Turkish sculptor (born 1949)

Ayşe Erkmen (born 1949, Istanbul) is a visual artist recognized as "one of the foremost Turkish artists." She is living and working in Berlin and in Istanbul.

Influenced by specific sites, histories and geographies Ayşe Erkmen's works takes the social and physical environment that she is in. Erkmen does not invent new forms, but she transforms architectural and social conditions and contexts. Between 1998 and 1999 she worked as the Arnold Bode Professor at Kassel Art Academy, and between 2000 and 2015 she was a lecturer at Kunstakademie Münster. Since 2012 Erkmen is a member of the Akademie der Künste, Berlin.

In 2011 Erkmen represented Turkey with her work titled Plan B, at the 54th International Art Exhibition, Venice Biennale. In 2002, she received the Maria Sibylla Merian Prize of the Ministry for Science and Art of the Hesse state government.

== Education ==
Ayşe Erkmen was born in Istanbul, Turkey in 1949. She graduated from Academy of Fine Arts, Istanbul, Department of Sculpture in 1977 where she studied in Sadi Çalık studio. In 1993, she participated in the DAAD International Artist Residency Programme in Berlin.

== Works ==
"I take everyday objects, or more often situations, which I already see as artworks/sculptures, and I work them into artworks that are freed from these starting points. There is a long process of working through to reduce and change the direction. The tension may come from the result of this switch of context or the effort to balance the form and function while creating the work."Since 1977 Ayşe Erkmen "has worked with rooms, walls, floors, ceilings, windows, doors, basements, building facades, roofs, overhead lights, a skylight and an elevator, among others." Erkmen's research based projects include physical structures but also their use, history, cultural and political connotations. She does not introduce new elements or forms but transforms what is already in the site or in the space."Venice is a unique location. It is all about water. Coming from another city that is also very much about water, it has an unavoidable fascination for me. It has somehow always been a leitmotif in my work. But I still think I am able to look at water beyond clichés and romanticism because it is an element, in all its layers of meanings. It is a topic I am familiar with and which has always been a part of my life."In 2011 Erkmen represented Turkey with her work titled Plan B, at the 54th International Art Exhibition, Venice Biennale. Composed of connected colored pipes, Plan B, "draws on the ineluctable and complex relationship Venice has with water. Her project transforms a room inside the Arsenale into a complex water purification unit where machines perform as sculptures, encompassing the audience inside of the filtration process which eventually provides clean, drinkable water back to the canal."

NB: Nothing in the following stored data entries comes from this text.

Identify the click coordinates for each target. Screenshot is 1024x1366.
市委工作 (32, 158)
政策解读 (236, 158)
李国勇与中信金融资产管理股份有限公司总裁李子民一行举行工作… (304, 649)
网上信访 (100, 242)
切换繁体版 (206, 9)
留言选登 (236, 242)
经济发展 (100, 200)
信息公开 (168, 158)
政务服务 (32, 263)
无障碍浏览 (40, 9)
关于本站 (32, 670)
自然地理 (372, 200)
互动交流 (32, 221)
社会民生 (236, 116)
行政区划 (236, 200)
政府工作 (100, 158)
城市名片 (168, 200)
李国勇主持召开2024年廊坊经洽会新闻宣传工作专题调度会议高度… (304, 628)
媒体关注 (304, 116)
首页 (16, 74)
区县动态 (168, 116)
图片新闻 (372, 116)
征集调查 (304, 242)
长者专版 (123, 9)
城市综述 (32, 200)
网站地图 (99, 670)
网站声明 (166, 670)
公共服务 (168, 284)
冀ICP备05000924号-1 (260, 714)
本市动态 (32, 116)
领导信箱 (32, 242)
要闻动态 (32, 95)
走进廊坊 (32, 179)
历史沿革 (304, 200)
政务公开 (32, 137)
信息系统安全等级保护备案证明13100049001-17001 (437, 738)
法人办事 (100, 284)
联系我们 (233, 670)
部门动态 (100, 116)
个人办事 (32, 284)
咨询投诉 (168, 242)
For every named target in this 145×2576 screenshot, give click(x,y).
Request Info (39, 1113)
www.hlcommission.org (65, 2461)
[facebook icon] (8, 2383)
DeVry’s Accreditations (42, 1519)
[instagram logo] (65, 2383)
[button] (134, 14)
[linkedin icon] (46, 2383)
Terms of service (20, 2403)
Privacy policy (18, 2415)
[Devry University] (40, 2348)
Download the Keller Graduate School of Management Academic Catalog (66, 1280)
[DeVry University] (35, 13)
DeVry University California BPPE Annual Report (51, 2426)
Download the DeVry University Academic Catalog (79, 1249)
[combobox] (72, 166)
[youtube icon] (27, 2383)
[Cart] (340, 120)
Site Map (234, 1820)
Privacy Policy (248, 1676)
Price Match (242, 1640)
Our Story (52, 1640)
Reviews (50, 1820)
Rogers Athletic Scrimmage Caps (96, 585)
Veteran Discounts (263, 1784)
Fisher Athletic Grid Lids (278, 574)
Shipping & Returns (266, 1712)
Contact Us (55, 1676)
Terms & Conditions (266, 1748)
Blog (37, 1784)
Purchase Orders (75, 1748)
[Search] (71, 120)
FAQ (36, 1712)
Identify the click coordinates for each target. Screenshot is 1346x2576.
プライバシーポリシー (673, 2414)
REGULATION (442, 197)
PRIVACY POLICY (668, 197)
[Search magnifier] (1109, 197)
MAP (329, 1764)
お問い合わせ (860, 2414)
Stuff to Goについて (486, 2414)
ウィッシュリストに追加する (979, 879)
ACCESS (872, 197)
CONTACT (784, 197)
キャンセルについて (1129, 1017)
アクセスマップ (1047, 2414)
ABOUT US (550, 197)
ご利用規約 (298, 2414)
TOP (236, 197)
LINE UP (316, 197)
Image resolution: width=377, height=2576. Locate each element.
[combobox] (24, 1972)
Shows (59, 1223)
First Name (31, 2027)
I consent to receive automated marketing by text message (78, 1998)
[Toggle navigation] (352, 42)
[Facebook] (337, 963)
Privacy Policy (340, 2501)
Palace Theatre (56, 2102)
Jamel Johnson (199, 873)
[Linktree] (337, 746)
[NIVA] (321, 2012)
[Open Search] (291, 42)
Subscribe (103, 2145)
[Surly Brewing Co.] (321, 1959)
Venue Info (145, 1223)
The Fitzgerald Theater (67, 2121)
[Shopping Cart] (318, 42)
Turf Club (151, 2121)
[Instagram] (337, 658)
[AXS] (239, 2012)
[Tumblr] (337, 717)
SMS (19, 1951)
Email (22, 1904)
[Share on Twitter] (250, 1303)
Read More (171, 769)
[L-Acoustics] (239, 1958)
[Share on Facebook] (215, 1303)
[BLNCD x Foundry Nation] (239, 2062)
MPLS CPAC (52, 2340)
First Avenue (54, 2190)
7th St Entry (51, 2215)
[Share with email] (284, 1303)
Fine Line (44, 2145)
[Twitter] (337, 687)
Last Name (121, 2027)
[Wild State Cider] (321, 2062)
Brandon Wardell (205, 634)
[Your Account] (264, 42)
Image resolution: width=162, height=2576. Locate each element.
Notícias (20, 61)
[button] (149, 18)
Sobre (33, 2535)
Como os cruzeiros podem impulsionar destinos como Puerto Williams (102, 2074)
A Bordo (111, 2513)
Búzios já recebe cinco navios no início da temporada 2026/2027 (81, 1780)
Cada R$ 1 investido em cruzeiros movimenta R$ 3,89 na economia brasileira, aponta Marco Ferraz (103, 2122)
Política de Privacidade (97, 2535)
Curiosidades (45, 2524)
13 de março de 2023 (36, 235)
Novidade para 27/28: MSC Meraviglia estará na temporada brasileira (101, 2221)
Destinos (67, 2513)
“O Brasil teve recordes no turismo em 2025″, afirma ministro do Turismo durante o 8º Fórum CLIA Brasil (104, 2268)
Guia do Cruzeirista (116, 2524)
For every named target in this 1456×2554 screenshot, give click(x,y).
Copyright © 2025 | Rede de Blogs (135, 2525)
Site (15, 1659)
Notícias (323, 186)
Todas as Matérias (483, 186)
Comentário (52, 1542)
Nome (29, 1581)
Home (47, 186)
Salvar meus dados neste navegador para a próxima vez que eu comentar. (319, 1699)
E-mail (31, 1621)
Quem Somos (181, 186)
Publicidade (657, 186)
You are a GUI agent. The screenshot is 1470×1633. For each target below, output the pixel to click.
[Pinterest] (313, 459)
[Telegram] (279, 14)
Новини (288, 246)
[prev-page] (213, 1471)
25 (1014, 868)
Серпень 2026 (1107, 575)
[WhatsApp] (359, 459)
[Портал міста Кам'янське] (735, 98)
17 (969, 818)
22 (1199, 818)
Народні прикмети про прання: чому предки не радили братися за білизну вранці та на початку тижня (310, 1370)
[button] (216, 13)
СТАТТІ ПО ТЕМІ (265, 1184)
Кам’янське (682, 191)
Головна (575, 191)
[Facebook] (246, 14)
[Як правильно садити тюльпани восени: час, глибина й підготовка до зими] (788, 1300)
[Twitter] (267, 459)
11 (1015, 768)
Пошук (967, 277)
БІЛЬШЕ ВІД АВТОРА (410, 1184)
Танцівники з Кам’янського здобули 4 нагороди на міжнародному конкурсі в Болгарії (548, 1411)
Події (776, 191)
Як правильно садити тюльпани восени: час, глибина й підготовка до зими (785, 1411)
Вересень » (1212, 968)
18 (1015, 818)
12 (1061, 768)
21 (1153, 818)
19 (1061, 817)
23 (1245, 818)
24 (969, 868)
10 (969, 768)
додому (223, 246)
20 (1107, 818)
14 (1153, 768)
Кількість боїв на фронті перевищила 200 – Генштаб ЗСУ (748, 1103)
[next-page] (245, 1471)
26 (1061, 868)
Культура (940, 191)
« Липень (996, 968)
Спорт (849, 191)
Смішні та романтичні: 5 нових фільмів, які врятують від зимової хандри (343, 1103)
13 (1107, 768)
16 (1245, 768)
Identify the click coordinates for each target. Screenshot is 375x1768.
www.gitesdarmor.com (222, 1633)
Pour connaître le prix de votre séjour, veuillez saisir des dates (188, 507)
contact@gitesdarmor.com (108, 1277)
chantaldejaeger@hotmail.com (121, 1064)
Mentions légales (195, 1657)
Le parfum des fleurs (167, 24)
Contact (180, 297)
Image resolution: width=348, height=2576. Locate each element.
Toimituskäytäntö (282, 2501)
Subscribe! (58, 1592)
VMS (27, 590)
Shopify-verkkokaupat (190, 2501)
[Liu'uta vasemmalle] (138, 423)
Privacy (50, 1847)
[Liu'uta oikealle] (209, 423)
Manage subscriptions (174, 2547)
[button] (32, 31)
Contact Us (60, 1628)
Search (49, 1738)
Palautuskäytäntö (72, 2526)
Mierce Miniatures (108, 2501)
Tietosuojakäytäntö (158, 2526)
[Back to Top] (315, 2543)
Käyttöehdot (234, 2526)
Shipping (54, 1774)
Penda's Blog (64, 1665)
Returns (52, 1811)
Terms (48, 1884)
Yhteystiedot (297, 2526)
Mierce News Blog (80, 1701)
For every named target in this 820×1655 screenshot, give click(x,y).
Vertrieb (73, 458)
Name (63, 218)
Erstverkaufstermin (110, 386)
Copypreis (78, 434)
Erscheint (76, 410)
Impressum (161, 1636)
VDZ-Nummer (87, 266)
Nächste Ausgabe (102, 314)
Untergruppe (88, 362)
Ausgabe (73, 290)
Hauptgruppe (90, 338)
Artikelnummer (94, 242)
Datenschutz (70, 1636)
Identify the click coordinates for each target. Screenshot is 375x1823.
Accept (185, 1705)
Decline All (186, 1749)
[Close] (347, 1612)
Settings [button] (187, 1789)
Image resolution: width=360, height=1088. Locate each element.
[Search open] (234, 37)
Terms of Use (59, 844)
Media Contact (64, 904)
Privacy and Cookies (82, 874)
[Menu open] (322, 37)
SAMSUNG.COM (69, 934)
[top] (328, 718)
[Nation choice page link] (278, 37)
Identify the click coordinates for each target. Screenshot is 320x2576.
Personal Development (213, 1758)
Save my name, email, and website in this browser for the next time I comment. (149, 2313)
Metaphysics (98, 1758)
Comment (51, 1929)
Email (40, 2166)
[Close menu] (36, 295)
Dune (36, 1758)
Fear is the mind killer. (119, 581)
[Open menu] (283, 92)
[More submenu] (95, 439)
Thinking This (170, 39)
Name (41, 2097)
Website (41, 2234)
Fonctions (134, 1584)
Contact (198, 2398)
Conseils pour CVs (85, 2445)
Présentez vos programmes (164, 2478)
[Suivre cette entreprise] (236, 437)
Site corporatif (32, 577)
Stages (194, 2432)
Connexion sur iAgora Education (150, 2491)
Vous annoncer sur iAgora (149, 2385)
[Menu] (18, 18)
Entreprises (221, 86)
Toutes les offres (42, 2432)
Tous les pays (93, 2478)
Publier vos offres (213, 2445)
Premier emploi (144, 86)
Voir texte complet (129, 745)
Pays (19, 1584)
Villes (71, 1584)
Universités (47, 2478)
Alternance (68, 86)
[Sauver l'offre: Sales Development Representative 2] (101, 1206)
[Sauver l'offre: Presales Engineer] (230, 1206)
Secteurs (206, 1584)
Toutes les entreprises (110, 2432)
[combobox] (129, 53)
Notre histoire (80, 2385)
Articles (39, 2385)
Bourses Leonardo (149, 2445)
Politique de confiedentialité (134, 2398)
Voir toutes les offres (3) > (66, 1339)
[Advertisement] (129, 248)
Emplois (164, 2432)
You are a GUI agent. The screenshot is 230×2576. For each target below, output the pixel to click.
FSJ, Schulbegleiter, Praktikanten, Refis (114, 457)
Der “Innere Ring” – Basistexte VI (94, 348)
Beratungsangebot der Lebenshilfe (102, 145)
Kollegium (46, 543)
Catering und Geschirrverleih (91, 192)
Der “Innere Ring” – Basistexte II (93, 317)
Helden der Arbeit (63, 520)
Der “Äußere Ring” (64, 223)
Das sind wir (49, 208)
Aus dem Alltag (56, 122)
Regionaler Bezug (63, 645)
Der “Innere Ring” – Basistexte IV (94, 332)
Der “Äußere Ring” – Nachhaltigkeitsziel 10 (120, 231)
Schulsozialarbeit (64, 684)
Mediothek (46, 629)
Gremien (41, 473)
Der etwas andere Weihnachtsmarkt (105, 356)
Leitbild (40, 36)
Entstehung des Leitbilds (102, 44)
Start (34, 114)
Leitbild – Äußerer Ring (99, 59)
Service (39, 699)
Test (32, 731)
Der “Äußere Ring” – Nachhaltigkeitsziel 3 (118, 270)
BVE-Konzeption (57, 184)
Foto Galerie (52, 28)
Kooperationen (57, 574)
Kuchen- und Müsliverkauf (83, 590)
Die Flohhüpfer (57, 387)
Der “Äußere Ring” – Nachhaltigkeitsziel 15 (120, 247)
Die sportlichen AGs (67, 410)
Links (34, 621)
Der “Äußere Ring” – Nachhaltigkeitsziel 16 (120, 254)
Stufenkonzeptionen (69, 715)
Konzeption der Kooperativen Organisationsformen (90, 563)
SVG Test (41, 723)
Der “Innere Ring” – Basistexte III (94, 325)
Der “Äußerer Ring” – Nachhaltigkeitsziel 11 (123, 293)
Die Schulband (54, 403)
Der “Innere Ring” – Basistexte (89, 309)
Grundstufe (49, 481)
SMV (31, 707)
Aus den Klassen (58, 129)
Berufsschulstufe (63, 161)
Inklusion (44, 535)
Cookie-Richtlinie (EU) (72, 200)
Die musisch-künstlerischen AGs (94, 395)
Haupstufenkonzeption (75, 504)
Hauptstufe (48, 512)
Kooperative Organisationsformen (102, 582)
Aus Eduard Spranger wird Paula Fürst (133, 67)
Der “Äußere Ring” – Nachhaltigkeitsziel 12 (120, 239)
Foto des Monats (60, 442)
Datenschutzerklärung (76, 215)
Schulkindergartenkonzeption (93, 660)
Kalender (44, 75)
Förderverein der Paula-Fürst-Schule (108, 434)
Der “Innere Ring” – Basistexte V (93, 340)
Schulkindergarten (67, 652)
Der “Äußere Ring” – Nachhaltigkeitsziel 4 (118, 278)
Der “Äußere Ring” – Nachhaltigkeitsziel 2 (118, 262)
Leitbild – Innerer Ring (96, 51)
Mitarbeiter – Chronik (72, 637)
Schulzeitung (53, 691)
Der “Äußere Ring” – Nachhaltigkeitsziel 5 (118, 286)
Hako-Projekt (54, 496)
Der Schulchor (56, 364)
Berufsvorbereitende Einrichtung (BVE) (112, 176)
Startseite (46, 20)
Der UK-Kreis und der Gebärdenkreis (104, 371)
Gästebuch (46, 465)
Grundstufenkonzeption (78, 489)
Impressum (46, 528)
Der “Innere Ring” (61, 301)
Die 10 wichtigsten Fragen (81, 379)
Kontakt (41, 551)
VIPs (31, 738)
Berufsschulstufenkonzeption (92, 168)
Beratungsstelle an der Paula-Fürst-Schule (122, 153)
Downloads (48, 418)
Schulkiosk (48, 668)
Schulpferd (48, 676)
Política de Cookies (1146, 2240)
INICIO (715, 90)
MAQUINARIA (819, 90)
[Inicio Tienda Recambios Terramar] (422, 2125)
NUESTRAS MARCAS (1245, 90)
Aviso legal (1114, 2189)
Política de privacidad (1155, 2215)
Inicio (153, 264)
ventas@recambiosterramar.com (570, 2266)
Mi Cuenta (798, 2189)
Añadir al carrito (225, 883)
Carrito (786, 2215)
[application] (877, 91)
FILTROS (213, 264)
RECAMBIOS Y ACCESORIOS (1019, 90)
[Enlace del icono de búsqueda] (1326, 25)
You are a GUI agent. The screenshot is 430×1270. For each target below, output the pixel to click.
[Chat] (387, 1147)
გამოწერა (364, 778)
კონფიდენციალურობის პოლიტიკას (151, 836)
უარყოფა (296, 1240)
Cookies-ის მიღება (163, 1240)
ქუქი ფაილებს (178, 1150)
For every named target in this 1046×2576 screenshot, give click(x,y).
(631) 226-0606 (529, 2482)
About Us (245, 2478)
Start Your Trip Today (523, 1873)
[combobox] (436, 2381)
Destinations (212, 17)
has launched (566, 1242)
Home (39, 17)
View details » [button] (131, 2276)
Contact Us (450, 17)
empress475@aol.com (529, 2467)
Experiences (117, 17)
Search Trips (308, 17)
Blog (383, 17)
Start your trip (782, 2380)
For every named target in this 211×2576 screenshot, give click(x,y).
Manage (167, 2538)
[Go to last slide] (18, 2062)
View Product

For her work On Water at Skulptur Projekte Münster 2017, Erkmen selected inland harbour as her location. She built an underwater bridge, just below the surface, made of ocean cargo containers, steel beams, and steel grates. On Water "created the impression that visitors are walking on water. In that sense, they became visible actors on Erkmen’s stage. In addition, the artist pointed out problems of a sociological and city-planning nature: How are borders drawn on maps, and how is sociocultural access achieved on the drawing board? How can existing hurdles be overcome, both physically and metaphorically?"

== Exhibitions ==
Erkmen has participated in Skulptur Projekte Münster 1997 and 2017, the 2nd, 3rd and 13th Istanbul Biennials; The Pavilion of Turkey at the 54th Venice Biennale; Manifesta 1, 12th Shanghai, 2nd Berlin, 3rd Gwangju, 9th Sharjah, and Scape 2008, 2008 Folkestone Triennial and 3rd Echigo Tsunami Triennial.

Her work was exhibited in institutions and museums such as Akademie der Künste (Berlin), Arter (Istanbul), Auckland Art Space, The Contemporary Austin, Barbican Centre (London), Bonniers Konsthall (Stockholm), Centre Pompidou (Paris), Hamburger Bahnhof–Museum für Gegenwart–Berlin, Hamburger Kunsthalle, Istanbul Modern, Saidaiji Temple (Nara), SALT (Istanbul), SMAK (Gent) and Tanas (Berlin).